I’m trying to write some Kaggle Titanic code and to show context first:
datadirectory = "../data/titanic/"
train_df = CSV.read(datadirectory * "train.csv")
describe(train_df)
variable mean min median max nunique nmissing eltype
Symbol Union… Any Union… Any Union… Union… Type
1 PassengerId 446.0 1 446.0 891 Int64
2 Survived 0.383838 0 0.0 1 Int64
3 Pclass 2.30864 1 3.0 3 Int64
4 Name Abbing, Mr. Anthony van Melkebeke, Mr. Philemon 891 String
5 Sex female male 2 String
6 Age 29.6991 0.42 28.0 80.0 177 Union{Missing, Float64}
7 SibSp 0.523008 0 0.0 8 Int64
8 Parch 0.381594 0 0.0 6 Int64
9 Ticket 110152 WE/P 5735 681 String
10 Fare 32.2042 0.0 14.4542 512.329 Float64
11 Cabin A10 T 147 687 Union{Missing, String}
12 Embarked C S 3 2 Union{Missing, String}
Now I’m trying to do some transformations to this, but I’m not really sure how I should be writing this, and I get slightly odd results.
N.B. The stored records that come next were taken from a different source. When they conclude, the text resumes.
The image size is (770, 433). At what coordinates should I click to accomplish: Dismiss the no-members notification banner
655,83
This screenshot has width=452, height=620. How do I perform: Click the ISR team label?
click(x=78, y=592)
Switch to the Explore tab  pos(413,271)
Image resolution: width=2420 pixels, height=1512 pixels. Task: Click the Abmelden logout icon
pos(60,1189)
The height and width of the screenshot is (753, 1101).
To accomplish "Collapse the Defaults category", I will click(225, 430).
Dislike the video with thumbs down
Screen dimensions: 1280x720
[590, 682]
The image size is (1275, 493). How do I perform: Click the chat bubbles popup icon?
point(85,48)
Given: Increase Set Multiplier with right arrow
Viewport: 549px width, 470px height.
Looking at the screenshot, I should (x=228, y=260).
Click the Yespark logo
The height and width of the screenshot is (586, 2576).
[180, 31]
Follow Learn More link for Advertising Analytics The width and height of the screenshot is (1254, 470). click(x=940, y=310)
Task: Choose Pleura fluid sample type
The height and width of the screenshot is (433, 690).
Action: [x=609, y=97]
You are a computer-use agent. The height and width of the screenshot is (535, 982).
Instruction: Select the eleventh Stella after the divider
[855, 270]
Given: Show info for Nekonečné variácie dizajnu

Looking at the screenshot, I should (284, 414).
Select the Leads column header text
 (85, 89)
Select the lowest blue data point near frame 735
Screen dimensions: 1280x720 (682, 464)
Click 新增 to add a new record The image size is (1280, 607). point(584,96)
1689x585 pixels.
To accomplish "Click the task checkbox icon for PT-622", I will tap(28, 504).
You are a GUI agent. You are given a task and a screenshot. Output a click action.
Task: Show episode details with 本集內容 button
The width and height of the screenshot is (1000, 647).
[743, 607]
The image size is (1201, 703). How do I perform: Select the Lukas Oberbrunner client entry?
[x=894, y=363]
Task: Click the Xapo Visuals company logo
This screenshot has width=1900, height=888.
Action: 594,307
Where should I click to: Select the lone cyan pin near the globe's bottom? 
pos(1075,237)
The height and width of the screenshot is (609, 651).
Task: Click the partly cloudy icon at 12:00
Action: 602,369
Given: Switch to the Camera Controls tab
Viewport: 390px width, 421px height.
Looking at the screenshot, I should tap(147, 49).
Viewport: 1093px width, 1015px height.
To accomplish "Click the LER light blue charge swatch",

I’m not at all certain that this code is good Julia, probably it isn’t.
train_df = @pipe train_df |>
@select(_, :PassengerId, :Survived, :Pclass, :Sex, :Age) |>
@transform(_, Survived = convert.(Bool, :Survived)) |>
categorical(_, :Pclass) |>
categorical(_, :Sex)
describe(train_df)
variable mean min median max nunique nmissing eltype
Symbol Union… Any Union… Any Union… Union… Type
1 PassengerId 446.0 1 446.0 891 Int64
2 Survived 0.383838 0 0.0 1 Bool
3 Pclass 1 3 3 CategoricalValue{Int64,UInt32}
4 Sex female male 2 CategoricalValue{String,UInt32}
5 Age 29.6991 0.42 28.0 80.0 177 Union{Missing, Float64}
Why did I get CategoricalValue{Int64,UInt32} and CategoricalValue{String,UInt32}? The Sex column should have just female or male, and the Pclass just 1,2, or 3.
What would be good Julia style to write that piece of code?